Il a fait parfois tout cela, il a mimé tout cela, parce qu’on y est toujours plus ou moins forcé, mais c’était, chez lui, sans conviction aucune. Cela ne l’empêchait pas d’être violemment intéressé, en poète, par le spectacle de Paris, par le remuement et le bruit de champ de bataille d’une telle agglomération vivante déferlant par les rues, entre les hautes maisons. Il aimait la foule, la variété des aspects de la ville, et l’un de ses plaisirs, lors de ses venues à Paris, était de s’en aller, à la manière de Hugo, sur une impériale d’omnibus, d’où il se récréait de mouvement et d’imprévu, très amusé par le défilé saccadé des marionnettes humaines. Le comique de la redingote et du chapeau haut de forme était loin de lui avoir échappé.
Aussi, avec cet état d’esprit instinctivement opposé aux sérieux bourgeois et à l’activité de la finance, et, malgré ses facultés exceptionnelles, discoureur d’une originalité rare, musicien d’un pouvoir de séduction incomparable, il n’a pas été compris comme il devait l’être. Dans une société où tout le monde est en scène, ce fut lui, le doux naïf, qui fut accusé de cabotinage. On ne vit pas qu’il ne jouait aucun rôle, qu’il se donnait tel qu’il était, qu’il passait à travers les milieux les plus différents de Paris comme à travers les brandes et les chemins creux de son pays. On lui demandait de dire des vers, il en disait. On le suppliait de se mettre au piano et de chanter, il s’installait et chantait. Il apportait avec lui sa passion native, sa nervosité exaltée – il faisait entendre la voix des choses.

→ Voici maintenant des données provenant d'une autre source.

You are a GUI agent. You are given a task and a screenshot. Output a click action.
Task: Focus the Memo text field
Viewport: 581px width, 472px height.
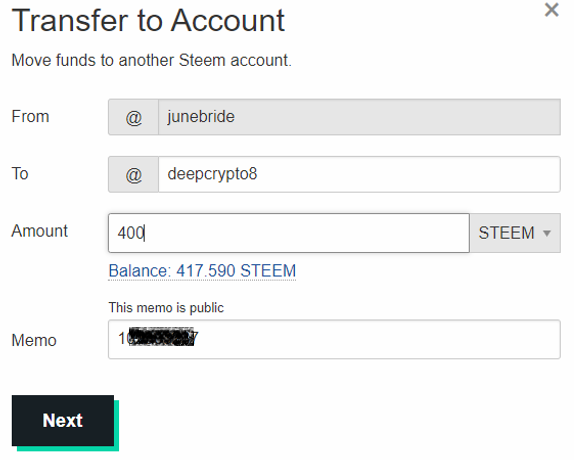point(334,339)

C’est cette voix qui chantait en lui. Rollinat, avec la nature d’artiste la plus fine, était avant tout un rustique imprégné de toutes les influences de force et de douceur de la campagne, des musiques de l’air et de l’eau, des arômes de la terre et des végétaux. Quand il promettait, aux premiers jours de sa jeunesse, en publiant ses vers de début, d’avoir son cabinet d’études « dans les clairières des forêts », lui-même ne savait pas avoir si complètement raison et fournir si exactement le pronostic de son existence future. C’est ainsi pourtant que l’a ordonné la logique secrète qui était en lui et à laquelle il a obéi.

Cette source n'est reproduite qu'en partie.